第311話 小競り合いのはずですが何か?

 リューが引き連れて駆け付けた二百名は、ランスキー達先陣隊と入れ替わる形になった。


 今は彼らには休養が必要だろう、という配慮であった。


 二百の内、半数は情報収集の為に南部に散らばる。


 残り半分はランドマーク家の領兵が化けた農民と一緒に同じく農民を装うのだが、変装してすぐ、領境で隣接する農村の農民達が侵入して来た。


 手には鍬や鎌、棒切れと一見すると農民の装いではあるが、動きが組織されているのがはっきりわかる。


 そして、何より数が多い。


 領境の村と聞けば、その人口は百人を下回る程度を想像するところなのだが、組織だった者が三百人近くもいる。


 あくまで村同士の小競り合いという事だろうが、この数で日中襲撃してくるのは、異常事態だ。


 もちろん、相手もこちらが本当の農民は避難させて自領の領兵で固めているのはわかりきっている。


 それでも表向きは、お互い村同士の小さい争いであり、領兵の介入は避けているという姿勢であった。


領兵が表立って参加すると、その瞬間、ただの揉め事で処理できなくなるからであった。


「早速来たね。今日は何度目?」


 農民の格好をした村長役であるランドマーク家の領兵にリューは確認した。


「今日は夜明け前に一度襲撃されたので、これで二度目です」


「じゃあ、早速、反撃するよみんな!」


 リューはみんなの先陣を切って、百人余りの農民の姿をした精鋭を引き連れて迎え撃つ。


「ついに奴ら、先陣に子供を出してきたぞ!ここまでしぶとかったが、ついに限界に来たようだ。この機を逃すな、徹底的に叩いて村も破壊してしまえ!」


 敵は子供のリューが先頭なのを人手不足と判断した様だ。


 農民の格好をした南部派閥貴族連合による精鋭部隊は、容赦なくリュー達に襲い掛かった。


 ドスッ


 リュー達に襲い掛かった敵の先陣を切っていた大男の腹部から鈍い音がなったと思った瞬間には、その男は精鋭部隊の農民達の中を巻き込む様に吹き飛んで行った。


 敵の精鋭部隊は予想だにしない想像をはるかに超える光景にその足が止まり、先陣を切っていたはずの大男がいた場所を確認した。


 そこにはやはり、一人の子供がいる。


吹き飛ばしたのは間違いようもなく、目の前の子供の様であった。


「ど、どういう事だ!?」


「待て待て……。相手は子供だ。何かの間違いだ……。そうだお前達、子供だからと言って手加減している場合じゃないぞ!チャンスなんだぞ戦え!」


 指揮官と思われる農民姿の男はそう告げると味方をけしかける。


「「「お、おう!」」」


 そう答えた瞬間であった。


 体のシルエットから女性と判るほっかぶりをした農民の一人が、棒切れで一度に先頭集団の精鋭部隊を数人突いて吹き飛ばした。

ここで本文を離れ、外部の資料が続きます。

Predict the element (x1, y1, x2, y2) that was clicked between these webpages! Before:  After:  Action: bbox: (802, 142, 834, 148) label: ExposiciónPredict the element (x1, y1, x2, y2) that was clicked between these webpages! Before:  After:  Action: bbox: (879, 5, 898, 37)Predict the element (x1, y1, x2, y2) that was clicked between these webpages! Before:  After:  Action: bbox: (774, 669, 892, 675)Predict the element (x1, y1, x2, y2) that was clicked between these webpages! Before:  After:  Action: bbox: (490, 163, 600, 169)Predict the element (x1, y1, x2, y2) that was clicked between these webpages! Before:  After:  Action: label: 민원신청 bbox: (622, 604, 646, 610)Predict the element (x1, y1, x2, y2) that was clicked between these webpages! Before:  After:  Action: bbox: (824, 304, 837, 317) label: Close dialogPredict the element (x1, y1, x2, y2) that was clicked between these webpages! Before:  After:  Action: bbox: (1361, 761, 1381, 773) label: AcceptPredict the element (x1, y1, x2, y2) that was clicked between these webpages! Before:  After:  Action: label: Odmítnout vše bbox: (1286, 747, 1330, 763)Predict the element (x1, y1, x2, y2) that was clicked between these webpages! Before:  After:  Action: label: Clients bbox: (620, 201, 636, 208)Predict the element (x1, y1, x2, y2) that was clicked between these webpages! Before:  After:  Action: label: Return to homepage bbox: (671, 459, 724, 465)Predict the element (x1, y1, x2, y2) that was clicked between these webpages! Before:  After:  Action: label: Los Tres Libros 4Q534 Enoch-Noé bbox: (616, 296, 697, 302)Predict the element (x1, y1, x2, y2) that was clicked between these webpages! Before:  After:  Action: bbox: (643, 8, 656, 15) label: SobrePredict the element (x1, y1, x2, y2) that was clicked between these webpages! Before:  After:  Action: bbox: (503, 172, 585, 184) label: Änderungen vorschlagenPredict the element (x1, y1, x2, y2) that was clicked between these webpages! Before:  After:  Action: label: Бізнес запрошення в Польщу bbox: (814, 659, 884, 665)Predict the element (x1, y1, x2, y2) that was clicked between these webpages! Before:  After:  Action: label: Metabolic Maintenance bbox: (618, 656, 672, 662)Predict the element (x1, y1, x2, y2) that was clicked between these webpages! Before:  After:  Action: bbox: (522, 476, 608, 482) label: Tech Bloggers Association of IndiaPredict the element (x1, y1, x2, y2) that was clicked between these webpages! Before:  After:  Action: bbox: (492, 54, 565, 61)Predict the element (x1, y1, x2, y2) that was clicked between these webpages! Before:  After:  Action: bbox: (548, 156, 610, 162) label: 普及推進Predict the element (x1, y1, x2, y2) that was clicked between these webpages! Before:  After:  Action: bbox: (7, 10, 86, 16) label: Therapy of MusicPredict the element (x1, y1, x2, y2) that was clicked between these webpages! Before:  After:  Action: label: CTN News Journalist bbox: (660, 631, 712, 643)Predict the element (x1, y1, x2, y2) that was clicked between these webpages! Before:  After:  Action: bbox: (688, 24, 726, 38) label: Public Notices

 先程と同じ様に、吹き飛ばされた先にいた精鋭部隊の者が巻き込まれて、気を失う。


 そこに、今度は色香漂うシルエットの農民とは思えない女性が同じく棒切れで精鋭部隊を数人なぎ倒した。


 この二人は、リーンとルチーナであった。


「つ、強いぞ!?朝までいたでかい男と変わらないくらいの腕利きが、三人もいる!みんな警戒しろ!取り囲んで消耗を計るんだ!」


 どうやら、でかい男とはランスキーの事であろう。


 強敵相手の戦い方も心得ている様だ。


 だが、その中でも先陣を切ったリューの戦い方は群を抜いていた。


 囲む暇も与えず、次々に敵の村民の格好をした精鋭部隊を、リューは次々に吹き飛ばしていく。


 どうやら本気の様だ。手加減する気が全く無いらしい。


 もしかしたら、怒っているのかもしれない。


「うちの大将はこんなにヤバい奴だったんだね……」


 戦闘のプロを自負していた新幹部ルチーナでさえも、先陣で戦うリューの暴れっぷりに圧倒される。


「私も、ここまでのリューを見るのは初めてかも……。多分、実家の領地を荒らされて相当怒っているみたいね」


 リーンが背中を合わせて戦うルチーナに答える。


「どちらにしても、この勢いなら今日は奴らの命日さね」


 ルチーナは、ニヤリと笑うとリューとリーンの足を引っ張らない様に他の部下達と共に気合を入れ直し、本気で立ち回る事にするのであった。